Architects See the Light



Why does anyone become an architect? It's a terrible profession, even in good times. And these aren't good times.

But for some, they're God times. There's nothing new about architects creating to honor their creator. Antonio Gaudi called his Sagrada Familia in Barcelona the "last great sanctuary of Christendom," and became world-famous for his efforts to complete it.

Others toil in obscurity. But now a film director and a researcher have documented the lives of five men who feel compelled by God to build large structures.

Their film, God's Architects, profiles the Reverend H. D. Dennis, a 92-year-old World War II veteran who transformed his wife's small grocery store in Vicksburg, Mississippi, into a fantasia of towers and bridges. And Leonard Knight, who has turned a mountainside in Southern California into a kind of diorama -- including a three-story adobe igloo -- that renders God's mercy in three dimensions.

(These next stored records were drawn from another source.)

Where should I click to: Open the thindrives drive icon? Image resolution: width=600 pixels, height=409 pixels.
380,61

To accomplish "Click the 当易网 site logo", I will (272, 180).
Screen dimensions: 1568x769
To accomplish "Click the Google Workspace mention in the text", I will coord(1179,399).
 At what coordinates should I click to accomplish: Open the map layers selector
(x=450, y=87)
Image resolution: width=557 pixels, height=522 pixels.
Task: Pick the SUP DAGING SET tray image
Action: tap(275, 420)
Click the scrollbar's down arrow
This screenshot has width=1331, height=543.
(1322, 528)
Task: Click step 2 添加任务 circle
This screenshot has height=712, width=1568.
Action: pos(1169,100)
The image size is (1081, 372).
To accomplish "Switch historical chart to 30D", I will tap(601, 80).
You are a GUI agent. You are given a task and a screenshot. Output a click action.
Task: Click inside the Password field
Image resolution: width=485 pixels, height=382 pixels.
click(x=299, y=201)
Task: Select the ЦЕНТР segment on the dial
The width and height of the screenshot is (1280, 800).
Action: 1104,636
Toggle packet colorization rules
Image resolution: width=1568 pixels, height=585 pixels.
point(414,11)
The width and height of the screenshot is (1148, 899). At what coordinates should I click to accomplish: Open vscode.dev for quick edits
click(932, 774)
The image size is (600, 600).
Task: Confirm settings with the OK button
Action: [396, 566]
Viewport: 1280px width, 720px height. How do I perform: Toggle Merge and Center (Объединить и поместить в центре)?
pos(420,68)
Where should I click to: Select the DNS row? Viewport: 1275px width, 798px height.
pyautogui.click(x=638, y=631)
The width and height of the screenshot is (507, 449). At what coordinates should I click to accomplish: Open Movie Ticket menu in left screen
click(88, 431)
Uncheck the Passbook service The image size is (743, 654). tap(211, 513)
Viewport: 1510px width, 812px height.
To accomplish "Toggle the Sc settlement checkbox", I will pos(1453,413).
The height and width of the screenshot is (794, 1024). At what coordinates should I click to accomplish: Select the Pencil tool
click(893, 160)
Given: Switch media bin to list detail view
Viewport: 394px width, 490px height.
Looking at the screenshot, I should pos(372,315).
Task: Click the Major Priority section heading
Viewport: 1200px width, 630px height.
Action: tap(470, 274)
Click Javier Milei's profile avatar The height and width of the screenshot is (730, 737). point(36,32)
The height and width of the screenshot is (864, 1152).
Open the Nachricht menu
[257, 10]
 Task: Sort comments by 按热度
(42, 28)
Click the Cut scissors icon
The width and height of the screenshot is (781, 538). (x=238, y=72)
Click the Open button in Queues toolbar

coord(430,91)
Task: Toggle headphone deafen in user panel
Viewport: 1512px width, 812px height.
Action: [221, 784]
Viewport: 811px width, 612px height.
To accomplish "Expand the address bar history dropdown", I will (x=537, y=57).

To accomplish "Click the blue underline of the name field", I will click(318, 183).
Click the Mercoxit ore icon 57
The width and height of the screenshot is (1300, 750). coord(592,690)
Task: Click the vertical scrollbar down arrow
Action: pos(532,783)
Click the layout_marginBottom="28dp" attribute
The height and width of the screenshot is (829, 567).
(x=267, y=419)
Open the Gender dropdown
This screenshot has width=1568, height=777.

In 2005, Emilie Taylor, then a graduate student at the Tulane School of Architecture, received a grant to study visionary builders -- the brick-and-mortar version of "outsider artists." After she shared her findings with the (aptly named) filmmaker Zachary Godshall, he began work on the documentary, which has been making the film festival circuit. Consider it a companion piece to the documentary Sketches of Frank Gehry, in which Milton Wexler, a prominent psychoanalyst who counted Gehry among his famous clients, pontificated about the roots of creativity.

Wexler's patients thought they, too, were speaking to a divine presence. Only their God passed away in 2007.